Word and element location data:
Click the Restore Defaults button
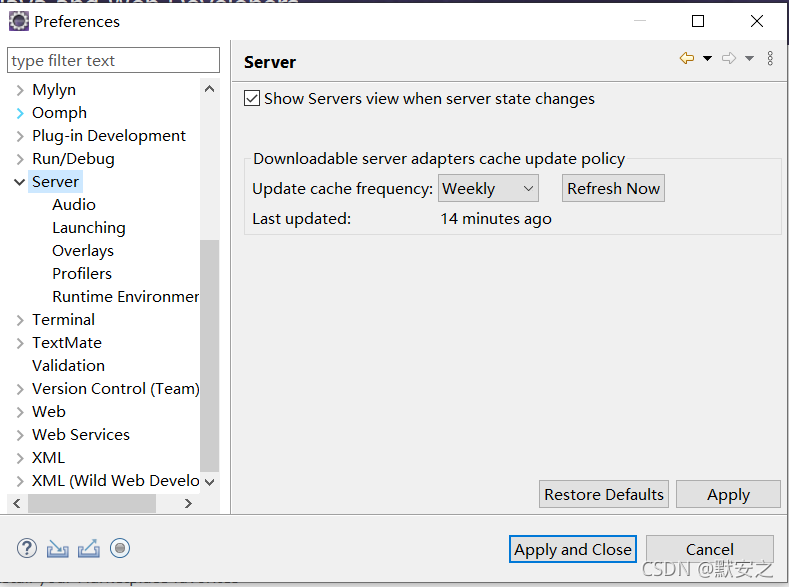Screen dimensions: 789x587 point(604,494)
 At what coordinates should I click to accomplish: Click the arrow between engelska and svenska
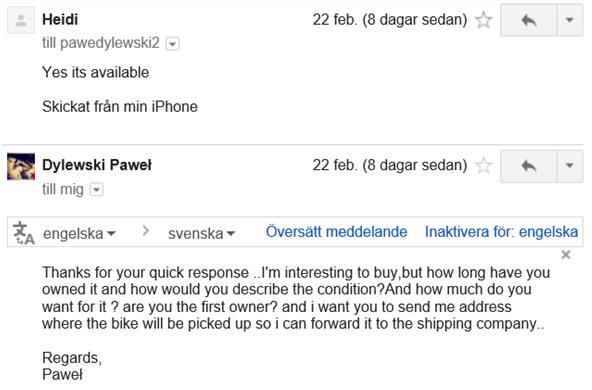click(146, 231)
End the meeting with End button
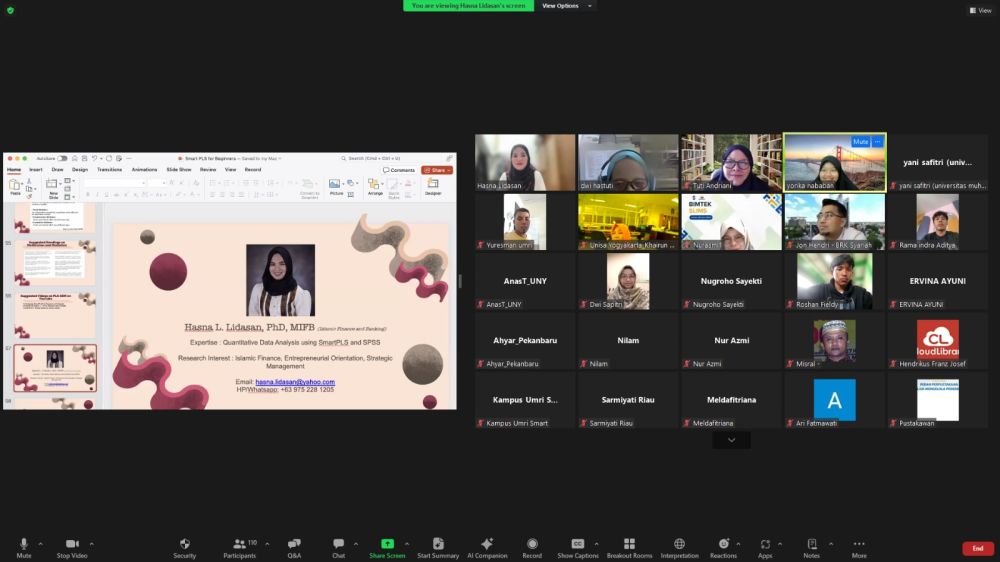This screenshot has width=1000, height=562. pyautogui.click(x=977, y=548)
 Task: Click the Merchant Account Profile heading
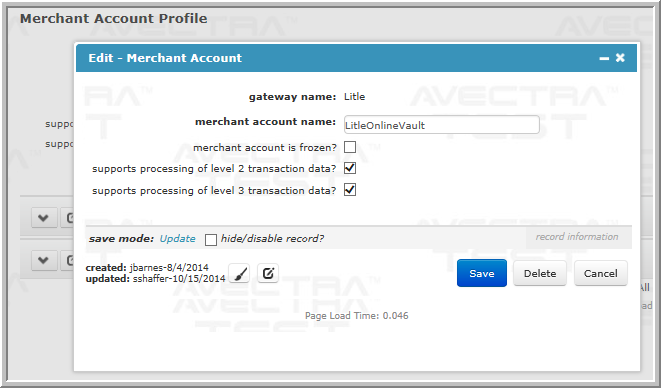[x=113, y=19]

WRITTEN EXERCISE:
Turn the entries above into a JSON list of strings, with one string per line and no blank lines. Leave the pictures out of the answer.

FULL OUTPUT:
[
  "Click the Restore Defaults button",
  "Screen dimensions: 789x587 point(604,494)",
  " At what coordinates should I click to accomplish: Click the arrow between engelska and svenska",
  "click(146, 231)",
  "End the meeting with End button",
  "This screenshot has width=1000, height=562. pyautogui.click(x=977, y=548)",
  " Task: Click the Merchant Account Profile heading",
  "[x=113, y=19]"
]